** start of Article **

See also: Run cargo run --example cell_formatting to see all 14 styles in action!

Column Width and Row Height

New in v0.4.0: Customize column widths and row heights for better formatting!

Column Width

Set column widths before writing any rows:

use excelstream::writer::ExcelWriter;

let mut writer = ExcelWriter::new("report.xlsx")?;

// Set column widths BEFORE writing rows
writer.set_column_width(0, 25.0)?;  // Column A = 25 units wide
writer.set_column_width(1, 12.0)?;  // Column B = 12 units wide
writer.set_column_width(2, 15.0)?;  // Column C = 15 units wide

// Now write rows
writer.write_header_bold(&["Product Name", "Quantity", "Price"])?;
writer.write_row(&["Laptop", "5", "$1,200.00"])?;

writer.save()?;

Important:

  • ⚠️ Column widths must be set before writing any rows
  • Default column width is 8.43 units
  • One unit ≈ width of one character in default font
  • Typical range: 8-50 units

Row Height

Set row height for the next row to be written:

use excelstream::writer::ExcelWriter;

let mut writer = ExcelWriter::new("report.xlsx")?;

// Set height for header row (taller)

** end of Article **
** start of Collected material **

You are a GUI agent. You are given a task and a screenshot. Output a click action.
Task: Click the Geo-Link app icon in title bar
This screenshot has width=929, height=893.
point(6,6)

** end of Collected material **

**The task**.
Can you reproduce the stretch of the column width and row height article above from "Set row height" through "header row (taller)"?

**Task result**.
Set row height for the next row to be written:

use excelstream::writer::ExcelWriter;

let mut writer = ExcelWriter::new("report.xlsx")?;

// Set height for header row (taller)